### TASK BRIEF
Please write down the portion of the science education course descriptions starting at "Core Science Education" and ending at "communication of results.".

### EXCERPTED PASSAGE
□ □ □ □ □ □ □

Core Science Education Courses:
Fall Term: SCI 511: Teaching Science as Inquiry
This course is designed to teach educators how to engage their own students in the process of scientific inquiry. Working with faculty, students experience the methods and processes of scientific inquiry, including experimental design, the recording, quantification, and interpretation of observations and effective communication of results.

Winter Term: SCI 512: Methods in Science Education Research
This course is designed to support the MST Masters Thesis or Project. Students explore professional literature to gain an understanding of many important issues and questions pertinent to contemporary science education. Participants in the course are provided with guidance in the development of their contribution to a CSE or partnering department's science education research project. At the same time, students will develop an understanding of an array of quantitative and qualitative social science research instruments such as various statistical analysis models and approaches to case study analysis.

Spring Term: SCI 513 Assessment of Student Achievement in Science: This course is designed for educators interested in exploring the underlying theory of academic assessment. Using the work of the statewide committees that are currently redesigning the state of Oregon's statewide science standards and assessment for K-12 as a backdrop for understanding, students will explore assessment as scholarship. Students will consider background literature, concepts and terminology of assessment including learning what constitutes measurable student learning outcomes and looking at the differences between grading and assessment. The course will explore practical approaches for designing assessment plans including the development of assessment measures using qualitative and quantitative methods of assessment and how to achieve validity and reliability of assessment measures. Students explore approaches to survey development, interview techniques, portfolios, assessing writing and critical thinking, assessing learning environments and scoring student work samples. The course also examines use of technology in assessment and using assessment results for program improvement.

SCI 507 MST Seminar: The CSE graduate seminar serves as an important setting in which to read and discuss science education research professional literature, and present ongoing as well as finished PSU graduate and faculty research. It is expected that graduate students attend and participate in the MST seminar as a key part of their professional education. Noyce Scholars are required to attend three trimesters of this seminar. Track one MST students are required to take two term of the seminar but strongly encouraged to attend as many terms as possible.

SCI 503 Thesis credit: Offered in all terms. Working with a lead thesis advisor and two thesis committee members, students do literature searches, prepare a research or project proposal, implement the research or project, analyze and synthesize data and write a thesis or project summary in accordance to the protocols determined by the university and the academic advisor. Students then defend their thesis before their committee of at least three faculty members including the lead academic advisor.

□ □ □ □ □ □ □

### SOURCE DATA

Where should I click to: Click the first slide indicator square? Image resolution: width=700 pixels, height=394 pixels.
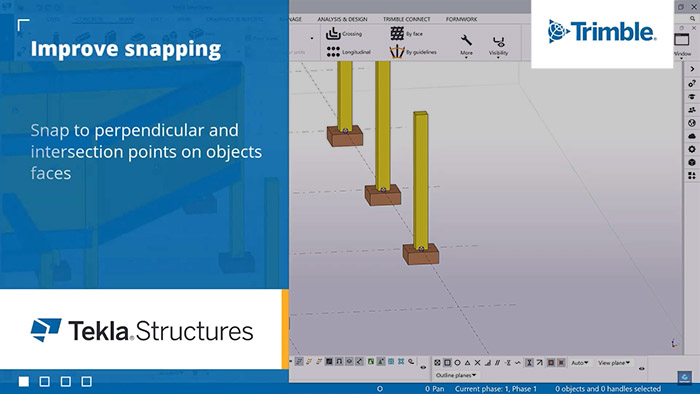[x=24, y=382]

□ □ □ □ □ □ □

### RESULT FOR THIS EXERCISE
Core Science Education Courses:
Fall Term: SCI 511: Teaching Science as Inquiry
This course is designed to teach educators how to engage their own students in the process of scientific inquiry. Working with faculty, students experience the methods and processes of scientific inquiry, including experimental design, the recording, quantification, and interpretation of observations and effective communication of results.